For a long time, the most that I could muster was a flippant sadness, the kind that makes sense to feel if you’ve broken up a friendship that might have lasted long, but not when you have lost your mother. Times when I feel this: a woman sitting beside me on a danfo, muttering prayers under her breath as my mother used to, a woman re-tying her wrapper in public as my mother used to, a woman’s voice talking as my mother used to, a middle-aged woman being as my mother used to.
I once read somewhere that my feelings are valid and backed by science. That a sort of involuntary mental blockage is happening to me and one day, something might trigger the dam and I would be able to feel all I should be feeling. But what if this is as much as I can feel? What if grief is a messy construct sold to us as a unidirectional business; loud and shrieking when it is death and mellow when it is simply a break-up or a separation.
I say this because my mother isn’t the only person that I have lost in the past five years. My brother died two years after my mother died and while I feel a sinking sense of dread each day I think of my other siblings who are alive, my sadness isn’t as deep cutting as I imagined it would be. But I did like my brother and think of him as often as the thoughts come in. And so what does my mostly removed reaction to him no longer being here say about me? A broken business? Or a mind yet unable to understand the cost of death so close?
I suppose with two deaths, the overarching concept of people no longer being alive stops being about them dying, with its taste of dread and its overall venerated body, but the cost of their absence. I am more close to the heart of the matter and it terrifies me, it hollows me out and turns me into a hanging lifelessness in the face of tragedy. So what is the cost of these two deaths? What is its weight against what they meant to me? Is there space to not perform grief while acknowledging that as people who were in my life once, I liked them and they meant a great deal to me. Is there space for that to be the beginning and the end of this subject.
Or maybe I am lying. Maybe I did not know them well enough to actually like them. Maybe I liked them because that is how we are expected to feel with family, with parents. But as people, imagine them now as strangers, or neighbors or family friends, I don’t know. Or maybe I am not lying and they grew on me, surely that matters more than merely liking someone. Or maybe they stood in for the things I wanted but never had.

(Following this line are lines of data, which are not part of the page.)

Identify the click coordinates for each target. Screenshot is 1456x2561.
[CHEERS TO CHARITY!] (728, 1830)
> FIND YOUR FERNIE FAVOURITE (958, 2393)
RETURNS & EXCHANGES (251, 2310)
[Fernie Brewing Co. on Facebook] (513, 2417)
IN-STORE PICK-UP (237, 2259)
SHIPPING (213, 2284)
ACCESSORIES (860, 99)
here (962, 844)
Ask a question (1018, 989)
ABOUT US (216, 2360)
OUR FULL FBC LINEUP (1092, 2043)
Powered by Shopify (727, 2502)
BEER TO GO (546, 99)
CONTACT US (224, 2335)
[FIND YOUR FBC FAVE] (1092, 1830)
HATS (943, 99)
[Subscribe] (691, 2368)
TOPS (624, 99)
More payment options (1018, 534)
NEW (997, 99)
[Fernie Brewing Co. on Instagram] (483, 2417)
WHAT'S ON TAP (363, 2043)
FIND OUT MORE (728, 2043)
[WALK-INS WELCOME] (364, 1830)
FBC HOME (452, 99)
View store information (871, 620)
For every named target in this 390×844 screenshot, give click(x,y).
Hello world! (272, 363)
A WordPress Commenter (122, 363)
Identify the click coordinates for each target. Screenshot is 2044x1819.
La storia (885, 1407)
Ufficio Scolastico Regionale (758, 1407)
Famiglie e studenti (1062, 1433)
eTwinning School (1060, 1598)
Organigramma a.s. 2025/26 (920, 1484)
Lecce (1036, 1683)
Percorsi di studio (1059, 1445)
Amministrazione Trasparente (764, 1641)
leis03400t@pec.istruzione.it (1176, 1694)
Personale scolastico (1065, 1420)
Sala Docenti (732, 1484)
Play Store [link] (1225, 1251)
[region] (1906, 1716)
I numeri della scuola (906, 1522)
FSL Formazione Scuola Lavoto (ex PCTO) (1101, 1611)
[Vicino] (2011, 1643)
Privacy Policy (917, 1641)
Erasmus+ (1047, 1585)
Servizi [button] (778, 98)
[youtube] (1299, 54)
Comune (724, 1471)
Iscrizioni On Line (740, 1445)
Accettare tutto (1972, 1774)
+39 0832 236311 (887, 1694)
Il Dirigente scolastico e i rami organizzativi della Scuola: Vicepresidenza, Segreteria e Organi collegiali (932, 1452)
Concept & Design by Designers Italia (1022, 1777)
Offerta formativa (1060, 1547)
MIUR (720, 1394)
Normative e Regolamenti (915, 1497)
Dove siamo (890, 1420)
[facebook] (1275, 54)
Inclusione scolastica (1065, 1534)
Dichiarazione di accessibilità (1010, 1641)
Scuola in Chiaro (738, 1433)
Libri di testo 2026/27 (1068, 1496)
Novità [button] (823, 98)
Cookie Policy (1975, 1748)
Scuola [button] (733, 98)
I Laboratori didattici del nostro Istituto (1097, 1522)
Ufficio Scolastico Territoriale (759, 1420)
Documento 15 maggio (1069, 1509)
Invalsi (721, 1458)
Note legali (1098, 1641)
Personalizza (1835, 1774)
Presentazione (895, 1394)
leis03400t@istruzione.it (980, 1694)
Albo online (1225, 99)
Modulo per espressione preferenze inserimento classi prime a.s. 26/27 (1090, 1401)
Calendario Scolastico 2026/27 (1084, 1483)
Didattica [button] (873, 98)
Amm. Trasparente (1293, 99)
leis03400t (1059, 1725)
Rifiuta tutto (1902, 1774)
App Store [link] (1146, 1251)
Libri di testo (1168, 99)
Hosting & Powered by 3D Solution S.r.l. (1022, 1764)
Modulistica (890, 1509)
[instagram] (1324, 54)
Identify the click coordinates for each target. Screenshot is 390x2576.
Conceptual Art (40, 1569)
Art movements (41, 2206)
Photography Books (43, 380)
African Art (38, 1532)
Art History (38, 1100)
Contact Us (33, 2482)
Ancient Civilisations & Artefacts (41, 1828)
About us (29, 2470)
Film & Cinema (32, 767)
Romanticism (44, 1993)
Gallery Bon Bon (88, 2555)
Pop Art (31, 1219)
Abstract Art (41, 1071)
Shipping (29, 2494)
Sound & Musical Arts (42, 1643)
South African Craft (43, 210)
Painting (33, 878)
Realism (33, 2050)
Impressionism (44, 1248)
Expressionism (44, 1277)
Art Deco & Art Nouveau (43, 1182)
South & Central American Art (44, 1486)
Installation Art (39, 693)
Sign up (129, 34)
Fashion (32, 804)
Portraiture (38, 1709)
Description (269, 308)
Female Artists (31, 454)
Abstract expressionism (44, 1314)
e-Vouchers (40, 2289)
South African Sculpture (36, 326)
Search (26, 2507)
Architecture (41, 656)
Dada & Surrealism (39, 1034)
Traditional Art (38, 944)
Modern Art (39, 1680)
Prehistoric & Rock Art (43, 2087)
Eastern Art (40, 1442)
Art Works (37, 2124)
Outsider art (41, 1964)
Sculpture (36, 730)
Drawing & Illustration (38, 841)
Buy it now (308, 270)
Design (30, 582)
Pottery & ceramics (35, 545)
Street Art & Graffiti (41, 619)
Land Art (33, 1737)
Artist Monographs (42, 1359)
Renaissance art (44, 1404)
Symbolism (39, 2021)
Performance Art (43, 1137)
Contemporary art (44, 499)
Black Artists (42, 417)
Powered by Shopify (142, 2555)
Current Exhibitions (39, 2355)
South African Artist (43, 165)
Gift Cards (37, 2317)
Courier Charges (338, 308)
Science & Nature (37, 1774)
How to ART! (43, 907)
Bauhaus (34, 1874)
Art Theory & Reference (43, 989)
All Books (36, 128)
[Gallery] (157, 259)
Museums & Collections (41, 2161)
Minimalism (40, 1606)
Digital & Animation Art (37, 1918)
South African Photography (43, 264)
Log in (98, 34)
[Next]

I cannot remember my brother playing with me the way he would with the neighbor’s boys who were about my age, but more boyish, with multiple interests in boy things. He never offered to teach me the drums he liked to teach them. I couldn't play football, so no trips to the neighborhood football field together. He never seemed to approve of me and I resented him and looked up to him and wished desperately that he would like me and perhaps this is how my mind continues to remember him. Unreachable.
On another note, when I think about my mother no longer being alive, I can picture her sitting. She did a lot of that. Praying, cooking, talking, providing care, advice, and once watching my brothers beat me for being gay. I often wonder how love functions in families, Nigerian families. I often wonder how Nigerian parents never teach their children to genuinely like each other and I circle back to that moment where my brothers including the dead one, pelted my body with belts. Me; a failed and abhorrent concept, easy to hate from a history of not being liked.
So what does it say about the agreed concept of grief that we only feel pain for the people who liked us and nothing for the people who didn’t? Too linear, too open to explosion and chaos, if you ask me. But I don’t suppose you are asking me. One thing though, it would be nice to feel grief the way I am expected to, regardless, regardless, regardless.